If I knew nothing of Sylvia Plath's life, I'd have had many fewer problems with this film probably. It was well acted, and Gwyneth Paltrow was certainly the right choice to play Plath*.
That said, I take issue with a few things:
1. There is a scene between Aurelia Plath (distractingly played by Blythe Danner) and Ted Hughes in which they discuss Sylvia's failed suicide attempt during college. I really doubt this ever really happened, especially in such a relaxed way as is presented in the film. Her mother wouldn't speak of Plath's suicide attempt or subsequent institutionalization, and was horrified when The Bell Jar was published in the U.S. Furthermore, Plath and her mother had a very strained relationship, so the whole homecoming scene didn't do it for me.
2. The timing was off. Poems were written in the wrong part of her life, kids were born in the wrong areas, France was totally missing from the whole movie.
3. The last hour of the film dealt with Plath's final two months. None of her diaries from this time period survive, and Ted Hughes never said *that* much about it, so I have to assume that the screenwriter pretty much had to make up his own idea of what happened. (Someone please correct me if I'm wrong here -- I really want to be wrong here.)

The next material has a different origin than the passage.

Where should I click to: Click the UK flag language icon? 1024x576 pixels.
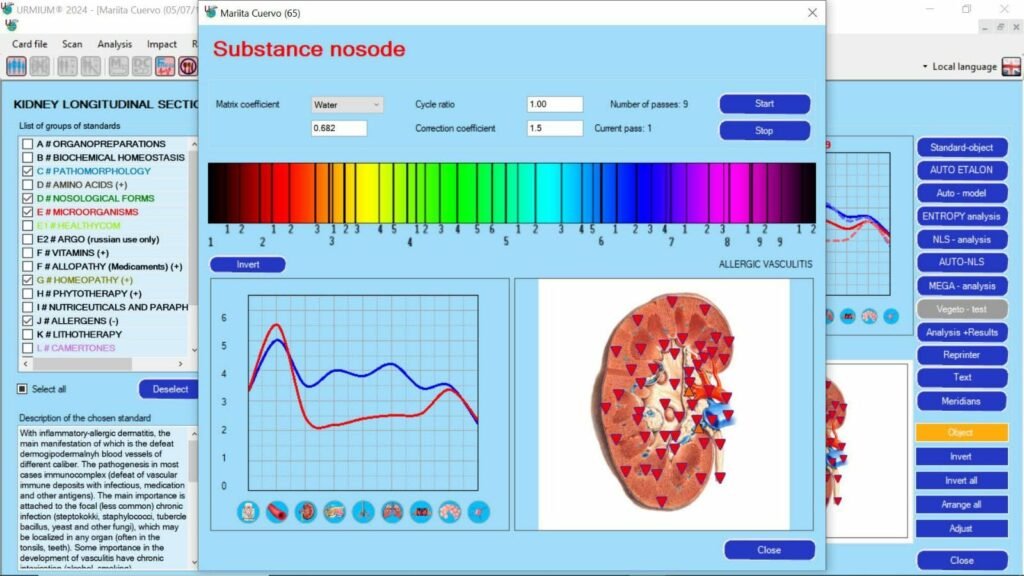[x=1011, y=67]
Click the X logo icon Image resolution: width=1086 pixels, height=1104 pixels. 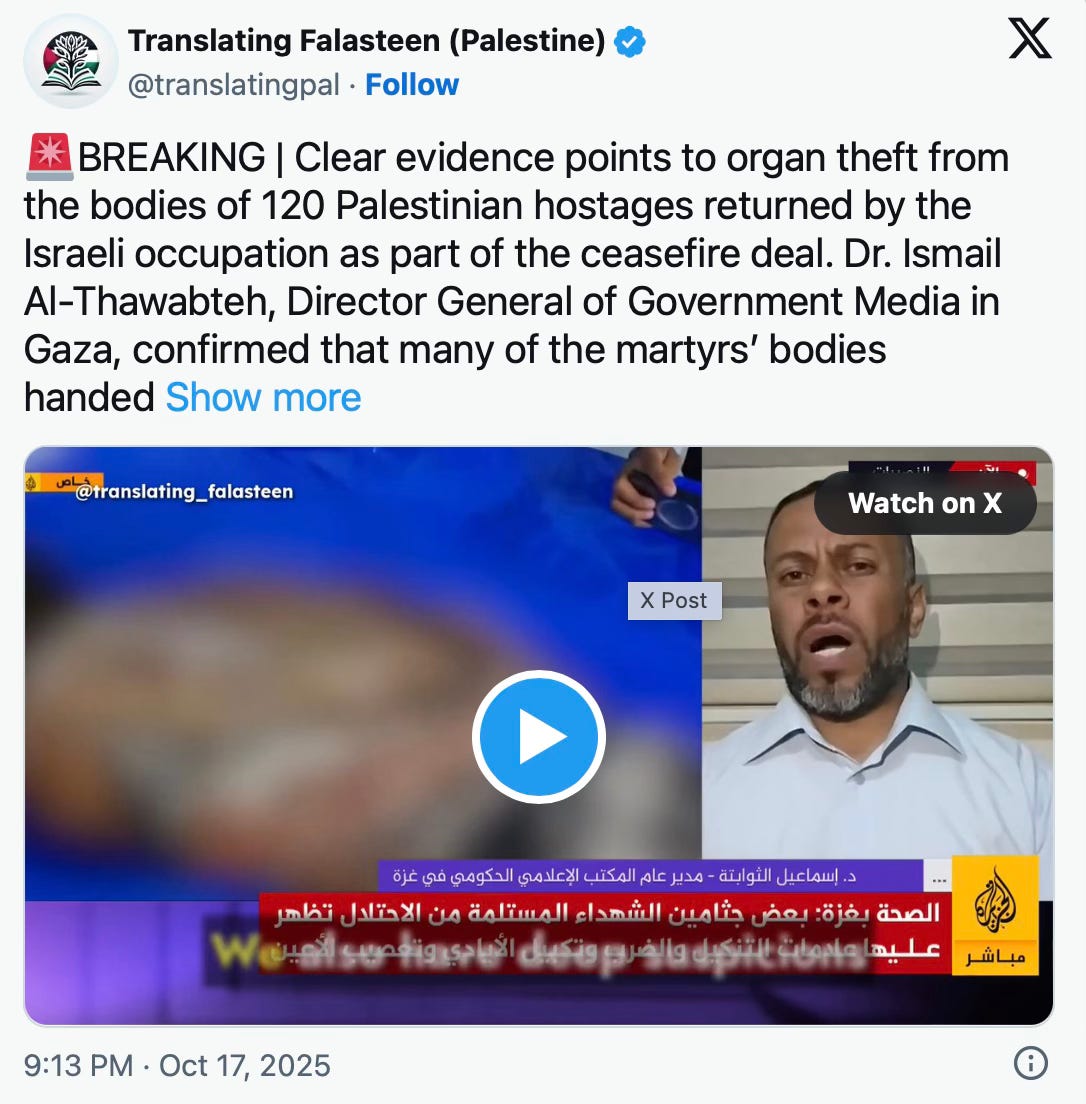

4. There was an implied cause and effect that didn't sit well with me because of the fact that they had to condense a fairly complex situation down to a couple of hours. There was no mention of Plath's having been in an institution previously (except for a very quick allusion to shock therapy) so the film seems to just imply that she was suddenly ill. Then, the end (big spoiler here -- you have been warned) seems to imply that her suicide was a direct result of Hughes having permanently left her. Somehow, I have an idea it was a bit more complicated than that.
I really think a much better movie could have been made by exploring more of Plath's college years (and younger) because it would have painted a much more even and fair picture of her as a *person* rather than the quintessential "tragic poet" that this film created.

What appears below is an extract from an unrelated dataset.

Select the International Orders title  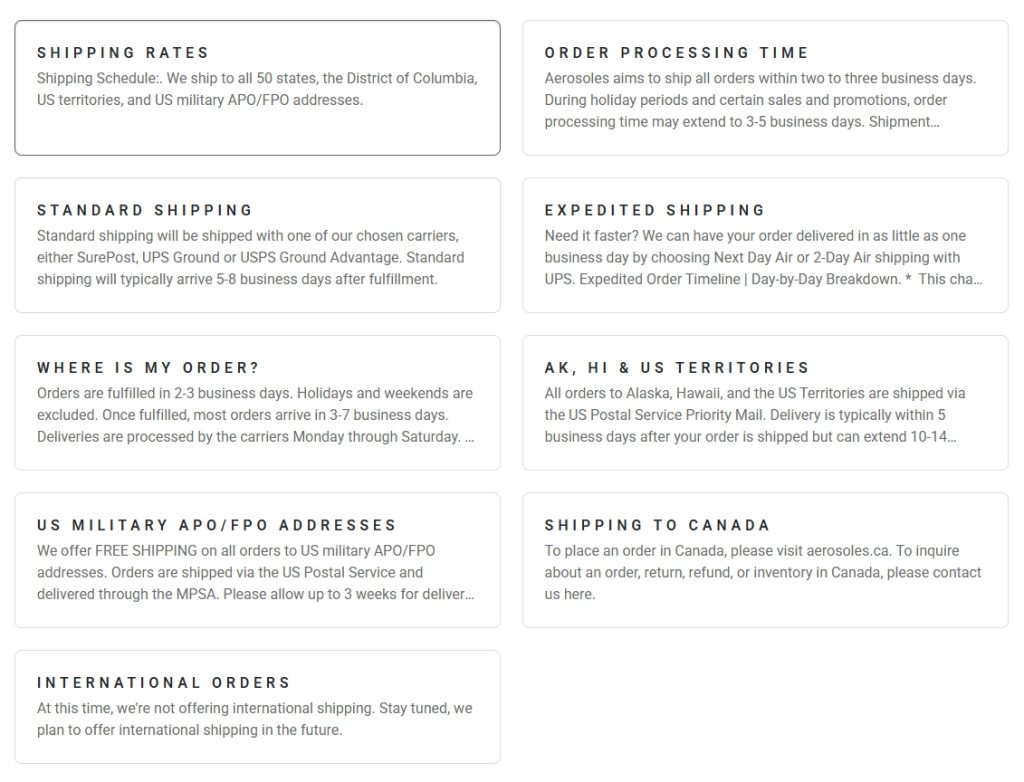[164, 683]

*Sylvia Plath really was quite pretty. Which reminds me of something that happened when I was at Denison. My junior year, Jorie Graham came to campus to read, and it happened to be just after she won the Pulitzer Prize, so it was a huge deal. My poetry prof, when telling us all to go to the reading, actually said, "Jorie Graham is one of America's loveliest poets," and she meant the way the woman looked, not the way she wrote. I was astounded that someone (especially another woman poet, not exactly unattractive herself) said that, when she would have never said it about a male poet. I ended up not so impressed by Graham either. I know she's good, but I find her writing quite inaccessible, and she was very egotistical to all the students there. She also chain-smoked like no one I've ever seen, which caused several of our writing profs I'd never seen light up before to become devoted smokers for the week she was on campus.